Scammers manipulate us. They enlist our human nature against us in so-called social engineering. As a group of researchers recently reported in the Wall Street Journal, the culprit in our failure to avoid falling for email and text scams is the human brain and its limitations.
To help counter that, another researcher, in conversations with IT security pros, finds non-technical ways those pros avoid falling for fakes. Our brains work for us too, sometimes when we’re not looking. So, there is bad news but also good news.
The Bad News: Our Brains at Work
In case you missed it, the efficacy of multitasking is a myth. We think we’re good multi-taskers. But studies demonstrate our brains are very bad at it. The brain must prioritize, and multiple studies have shown that trying to do two or three tasks simultaneously leads to poorer performance on all of them.
Have you ever been driving and talking with a passenger or on a hands-free phone and missed a turn? Admit it. It is hard to attend to two tasks at once. Sometimes we have to say, “Wait …” when we know an intersection or change of direction is ahead, and focus on finding the exit or the turn.
Focused on work, we sometimes miss warnings. When interrupted, we often give only half our attention and do things without thinking.
Scammers know accounts payable workers face a host of tasks under deadlines. That’s part of their sleight of hand. They don’t need a partner to distract you—your job does that. They exploit it.
The Good News: Our Intuition at Work
Dr. Rich Wash, associate professor at Michigan State University, sought to help people avoid falling victim to BEC by interviewing cybersecurity professionals about how they determine when emails are untrustworthy. What he uncovered is encouraging.
Contrary to what we might expect, it is not sophisticated technology on which cybersecurity pros rely. Instead, Wash found that they go by their intuition, honed by experience to protect them. Specifically, if something in an email “feels odd,” do not ignore it.
Does something seem weird? Out of place? Your experience is warning you to be alert. Listen to it.
In his best-selling book Blink, Malcolm Gladwell explores how we “think without thinking.” We use our experience and intuition to make quick decisions that we might not even be able to explain. But our “instinct” is often correct because our knowledge and experience provide us context in the background. Our brains subconsciously sift information for relevance and signal us.
When bank tellers handled most bank transactions in person, they learned to find counterfeit bills simply from their repeated exposure to genuine dollar bills. Counterfeit bills felt different. So in handing the bills, a teller would feel something different and look more closely at it.
The lesson from the IT pros is that if you’re reading an email and something feels off, wake up. If something seems odd, it is your brain telling you to beware. The cybersecurity pros said that when something is not quite right in an email, it causes them to read more carefully, slow down and look critically. It warns them to verify.
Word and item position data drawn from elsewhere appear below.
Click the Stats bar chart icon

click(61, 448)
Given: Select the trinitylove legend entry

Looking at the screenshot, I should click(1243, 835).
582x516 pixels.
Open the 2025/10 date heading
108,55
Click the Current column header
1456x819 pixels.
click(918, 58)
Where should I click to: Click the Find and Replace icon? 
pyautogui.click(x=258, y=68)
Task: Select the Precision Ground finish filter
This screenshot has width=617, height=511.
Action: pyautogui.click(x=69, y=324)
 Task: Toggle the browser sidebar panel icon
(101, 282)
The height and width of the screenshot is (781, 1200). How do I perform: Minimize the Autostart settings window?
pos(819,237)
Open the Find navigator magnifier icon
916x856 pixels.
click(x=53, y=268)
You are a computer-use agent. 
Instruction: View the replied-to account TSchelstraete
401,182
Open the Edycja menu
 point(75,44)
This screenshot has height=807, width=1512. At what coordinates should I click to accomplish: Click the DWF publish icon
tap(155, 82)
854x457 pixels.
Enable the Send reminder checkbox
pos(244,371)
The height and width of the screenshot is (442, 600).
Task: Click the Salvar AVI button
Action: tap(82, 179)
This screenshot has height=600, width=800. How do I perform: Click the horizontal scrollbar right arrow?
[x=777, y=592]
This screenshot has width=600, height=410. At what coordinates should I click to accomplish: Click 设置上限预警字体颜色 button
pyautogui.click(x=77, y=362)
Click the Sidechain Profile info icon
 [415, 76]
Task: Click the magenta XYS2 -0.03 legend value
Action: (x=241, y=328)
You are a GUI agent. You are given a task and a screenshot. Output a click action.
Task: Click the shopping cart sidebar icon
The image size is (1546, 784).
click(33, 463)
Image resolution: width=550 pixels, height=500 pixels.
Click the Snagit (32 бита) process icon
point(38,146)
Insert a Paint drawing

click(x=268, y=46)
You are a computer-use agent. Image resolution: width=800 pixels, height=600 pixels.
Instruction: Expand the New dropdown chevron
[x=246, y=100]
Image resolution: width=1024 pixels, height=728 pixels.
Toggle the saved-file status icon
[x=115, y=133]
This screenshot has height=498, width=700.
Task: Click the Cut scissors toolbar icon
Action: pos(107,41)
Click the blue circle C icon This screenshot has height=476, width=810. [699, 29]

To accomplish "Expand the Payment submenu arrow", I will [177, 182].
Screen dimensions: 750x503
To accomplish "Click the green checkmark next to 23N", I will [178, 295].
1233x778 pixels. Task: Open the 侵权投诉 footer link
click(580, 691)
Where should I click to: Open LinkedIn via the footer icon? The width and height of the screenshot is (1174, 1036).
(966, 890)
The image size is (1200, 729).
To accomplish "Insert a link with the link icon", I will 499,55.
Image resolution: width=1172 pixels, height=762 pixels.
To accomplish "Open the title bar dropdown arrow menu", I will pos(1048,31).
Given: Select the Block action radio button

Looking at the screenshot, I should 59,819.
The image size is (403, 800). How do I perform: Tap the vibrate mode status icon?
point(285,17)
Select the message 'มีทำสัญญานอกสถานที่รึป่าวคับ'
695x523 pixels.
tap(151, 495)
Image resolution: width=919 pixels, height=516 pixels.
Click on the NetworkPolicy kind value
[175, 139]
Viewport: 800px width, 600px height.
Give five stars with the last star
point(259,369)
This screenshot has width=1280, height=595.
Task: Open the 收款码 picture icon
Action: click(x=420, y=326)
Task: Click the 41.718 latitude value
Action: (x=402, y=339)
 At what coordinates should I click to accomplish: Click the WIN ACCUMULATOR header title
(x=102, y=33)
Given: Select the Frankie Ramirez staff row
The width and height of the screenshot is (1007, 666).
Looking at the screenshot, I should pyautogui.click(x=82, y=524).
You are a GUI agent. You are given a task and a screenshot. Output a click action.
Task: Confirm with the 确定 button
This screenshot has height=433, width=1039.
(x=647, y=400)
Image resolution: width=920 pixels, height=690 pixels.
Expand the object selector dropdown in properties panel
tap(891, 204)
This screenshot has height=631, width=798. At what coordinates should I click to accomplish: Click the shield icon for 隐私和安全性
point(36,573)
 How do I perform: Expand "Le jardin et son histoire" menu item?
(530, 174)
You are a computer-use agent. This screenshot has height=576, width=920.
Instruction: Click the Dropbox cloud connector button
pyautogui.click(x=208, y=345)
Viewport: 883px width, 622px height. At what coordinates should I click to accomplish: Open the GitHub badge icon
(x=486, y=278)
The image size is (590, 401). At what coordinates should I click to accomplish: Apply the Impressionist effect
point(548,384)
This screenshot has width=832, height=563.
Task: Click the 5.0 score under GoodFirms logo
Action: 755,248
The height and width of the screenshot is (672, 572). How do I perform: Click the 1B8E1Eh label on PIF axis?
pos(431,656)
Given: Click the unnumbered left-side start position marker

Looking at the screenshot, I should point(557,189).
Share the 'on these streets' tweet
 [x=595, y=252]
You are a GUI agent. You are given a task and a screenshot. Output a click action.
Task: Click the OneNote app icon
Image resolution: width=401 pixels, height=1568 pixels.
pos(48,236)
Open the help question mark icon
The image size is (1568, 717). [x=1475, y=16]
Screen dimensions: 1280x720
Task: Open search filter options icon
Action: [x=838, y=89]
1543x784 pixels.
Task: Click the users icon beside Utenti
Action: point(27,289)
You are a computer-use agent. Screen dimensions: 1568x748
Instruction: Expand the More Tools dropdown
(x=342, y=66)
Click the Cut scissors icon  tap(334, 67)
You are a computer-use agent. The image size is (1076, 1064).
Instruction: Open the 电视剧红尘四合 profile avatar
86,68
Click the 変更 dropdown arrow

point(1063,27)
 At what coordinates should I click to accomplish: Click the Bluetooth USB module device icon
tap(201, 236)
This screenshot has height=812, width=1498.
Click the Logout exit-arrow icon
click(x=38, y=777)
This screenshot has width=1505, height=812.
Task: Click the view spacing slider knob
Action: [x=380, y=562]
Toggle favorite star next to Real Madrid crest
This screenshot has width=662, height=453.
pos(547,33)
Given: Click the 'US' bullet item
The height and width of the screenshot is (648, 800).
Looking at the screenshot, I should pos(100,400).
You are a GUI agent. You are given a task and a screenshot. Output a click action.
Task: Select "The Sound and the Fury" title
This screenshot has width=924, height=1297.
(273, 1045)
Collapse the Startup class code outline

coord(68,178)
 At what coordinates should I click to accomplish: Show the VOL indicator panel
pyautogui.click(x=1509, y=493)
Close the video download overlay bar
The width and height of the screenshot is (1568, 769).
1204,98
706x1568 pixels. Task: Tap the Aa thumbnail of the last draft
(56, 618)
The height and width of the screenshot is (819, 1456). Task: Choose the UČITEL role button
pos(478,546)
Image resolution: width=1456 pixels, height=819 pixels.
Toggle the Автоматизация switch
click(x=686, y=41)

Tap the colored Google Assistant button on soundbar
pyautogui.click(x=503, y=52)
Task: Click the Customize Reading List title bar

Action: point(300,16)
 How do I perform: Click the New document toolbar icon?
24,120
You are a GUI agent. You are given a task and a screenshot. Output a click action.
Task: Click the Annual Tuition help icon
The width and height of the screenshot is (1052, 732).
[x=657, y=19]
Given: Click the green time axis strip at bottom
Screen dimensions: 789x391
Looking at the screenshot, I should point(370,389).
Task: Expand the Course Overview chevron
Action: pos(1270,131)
It’s like hearing the snap of a twig behind you in the woods. It might be nothing, but you want to be sure.
“When people explain away weird things they notice in an email instead of letting those things make them feel uncomfortable,” Wash says, “they are much more susceptible to phishing.”
So, for example, if an email from a known entity looks a bit different, look closer. If there is a typo where there usually is not, slow down. If you notice the email naming convention does not match others from the same company, that indicates something is wrong. If the person’s name strikes you as odd, perhaps it is.
For example, suppose you receive an email from a Rose Harry with payment instructions. Now Rose may have written what appears to be a very ordinary email with simple enough instructions. But something about “Rose Harry” seems off. While there are people named Rose, something feels wrong. What’s wrong is that “Harry” (singular) as a last name is unusual. It could be okay, but pay attention to your sense that the last name is “off.”
In this actual case, the email turned out to be a scam. The recipient realized it before betraying any vital information or making a payment. You want to pay attention to that “funny” feeling. When you get it, look closer.
A Few More Examples
If you have never gotten an email directly from your CFO before, and suddenly you do, you think, “Wow, that’s unusual.” And it is. Verify it. Call the CFO. Do not let yourself be intimidated into making a huge mistake because you failed to confirm it!
Wash discovered that when cybersecurity experts encounter something strange or uncomfortable, they keep reading but are now on alert. Suddenly they’re not just taking in the content but are looking to verify the message.
Another example involving a best practice: You receive an email from the bank. It says there is a security issue and you must confirm your information. It urges you to click on the provided link. But any direction to click a link in the email should alert you. And it is best practice to avoid clicking the link. Instead, separately key in the company’s URL into your browser.
A link might be legitimate. But it might not. The best practice is to go to the website independently.
So, while our brains are susceptible to distraction, they also work for us in ways we might overlook. Even cybersecurity pros rely on their sense of “right” vs. “off” as an early warning system to cause them to pause and look closer before acting.
In the war against cybercriminals, knowledge through best practice training is a must, as is awareness of how the criminals try to manipulate us. But in addition, we should not ignore our natural tendency to “feel” something that is unusual. It is another vital tool to protect against cybercrime.